Puigneró recalled that a study carried out in 2011 by the European Network of Excellence META-NET warned that more than 20 European languages, including Catalan, face digital extinction if they do not receive more technological support in areas such as simultaneous translation, voice interaction, textual analysis and the availability of language resources. The minister warned that Catalan will survive if it can also be used normally in the new digital context, as "a useful and competitive language".
Supercomputing Centre
Counting on a budget of 13.5 million euros between 2020 and 2024 which is expected to be funded by a European grant from NextGenerationEU, the project starts with an initial contribution of 250,000 euros from the Catalan administration's digital policies area that has been assigned to the Barcelona Supercomputing Centre (BSC).

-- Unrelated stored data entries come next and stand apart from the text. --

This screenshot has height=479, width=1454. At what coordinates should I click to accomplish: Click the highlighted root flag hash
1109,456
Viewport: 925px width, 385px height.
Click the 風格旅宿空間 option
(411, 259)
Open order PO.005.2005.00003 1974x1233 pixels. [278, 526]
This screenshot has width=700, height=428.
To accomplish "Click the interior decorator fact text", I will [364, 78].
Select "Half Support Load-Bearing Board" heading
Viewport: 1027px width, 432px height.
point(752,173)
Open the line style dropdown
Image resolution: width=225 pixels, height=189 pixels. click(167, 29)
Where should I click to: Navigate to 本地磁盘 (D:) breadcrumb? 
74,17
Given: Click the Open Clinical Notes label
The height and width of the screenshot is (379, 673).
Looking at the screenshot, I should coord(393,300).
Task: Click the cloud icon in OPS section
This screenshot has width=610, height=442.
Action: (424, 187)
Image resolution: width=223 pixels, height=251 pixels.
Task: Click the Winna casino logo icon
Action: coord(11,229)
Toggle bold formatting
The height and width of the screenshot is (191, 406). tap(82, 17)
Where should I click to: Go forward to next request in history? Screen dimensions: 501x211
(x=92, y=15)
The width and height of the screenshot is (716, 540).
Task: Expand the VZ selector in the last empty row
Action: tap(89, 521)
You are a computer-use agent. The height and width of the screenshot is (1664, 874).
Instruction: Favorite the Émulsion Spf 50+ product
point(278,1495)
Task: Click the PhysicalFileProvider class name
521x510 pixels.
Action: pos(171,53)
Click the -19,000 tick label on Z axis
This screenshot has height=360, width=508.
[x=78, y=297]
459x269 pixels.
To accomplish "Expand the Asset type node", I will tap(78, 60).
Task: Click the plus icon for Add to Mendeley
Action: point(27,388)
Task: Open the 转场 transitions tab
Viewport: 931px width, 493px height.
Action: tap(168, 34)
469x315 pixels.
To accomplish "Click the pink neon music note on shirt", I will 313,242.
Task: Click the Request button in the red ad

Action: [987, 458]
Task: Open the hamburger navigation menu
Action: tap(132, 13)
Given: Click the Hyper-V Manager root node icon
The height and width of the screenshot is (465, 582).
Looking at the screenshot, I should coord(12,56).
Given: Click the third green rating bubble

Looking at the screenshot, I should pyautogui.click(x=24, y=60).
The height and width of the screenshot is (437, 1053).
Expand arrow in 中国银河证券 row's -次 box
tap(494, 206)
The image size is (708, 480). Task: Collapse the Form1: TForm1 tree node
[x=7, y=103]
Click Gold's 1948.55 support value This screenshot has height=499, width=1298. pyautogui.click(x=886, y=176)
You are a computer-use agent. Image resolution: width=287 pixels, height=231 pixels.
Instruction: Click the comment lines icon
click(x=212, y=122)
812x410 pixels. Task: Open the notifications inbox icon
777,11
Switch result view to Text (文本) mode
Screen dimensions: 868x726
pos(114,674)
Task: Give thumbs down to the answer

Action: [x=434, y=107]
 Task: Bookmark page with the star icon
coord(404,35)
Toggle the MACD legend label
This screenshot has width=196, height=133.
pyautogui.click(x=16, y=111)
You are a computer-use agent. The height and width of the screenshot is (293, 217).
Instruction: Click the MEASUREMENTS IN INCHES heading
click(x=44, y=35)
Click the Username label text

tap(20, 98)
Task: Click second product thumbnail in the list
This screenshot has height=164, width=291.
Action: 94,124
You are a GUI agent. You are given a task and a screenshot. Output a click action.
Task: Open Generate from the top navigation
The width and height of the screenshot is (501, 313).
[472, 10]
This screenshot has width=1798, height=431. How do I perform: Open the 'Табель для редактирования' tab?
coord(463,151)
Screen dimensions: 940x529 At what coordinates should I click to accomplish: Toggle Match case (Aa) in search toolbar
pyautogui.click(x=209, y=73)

The BSC already has a first textual corpus of Catalan, containing 1,770 million words, used in 95 million sentences, from downloading texts from different digital sources, such as the Catalan Government website and the 500 Catalan language websites with most traffic.
The MareNostrum supercomputer has dedicated 2,000 hours of processing to review this data, eliminate duplicates as well as all the material that was not actually in the Catalan language. AINA will incorporate the dialectal varieties of Catalan, the different linguistic registers, and voice and image archives. This latter category will be boosted with the inclusion of the entire programme archive of the Catalan public broadcasting corporation.
Artificial intelligence
All of this is to be used to develop applications based on artificial intelligence, such as voice assistants, chatbots, automatic summary applications, smart searches, applications for sentiment analysis, or automatic translation and subtitling engines, among others. To make this possible, neural networks will be created to learn Catalan and generate language, speech and translation models.
All the models created in the Supercomunting Centre will be available to all those companies or entities that want to use them because, according to the department, they will be published openly and with permissive licenses.
The name AINA
Puigneró commented that the Catalan language does not have a state behind it protecting it and that thanks to Aina it is more likely that Catalan will be heard issuing from the lips of Alexa, Amazon's digital assistant, than in the Congress of Deputies or the Spanish Supreme Court.
The AINA project maintains the thread which began with Norma in 1982. That project was created by the then Director General of Linguistic Policy, Aina Moll. Hence the name, which also contains the acronym AI, Artificial Intelligence.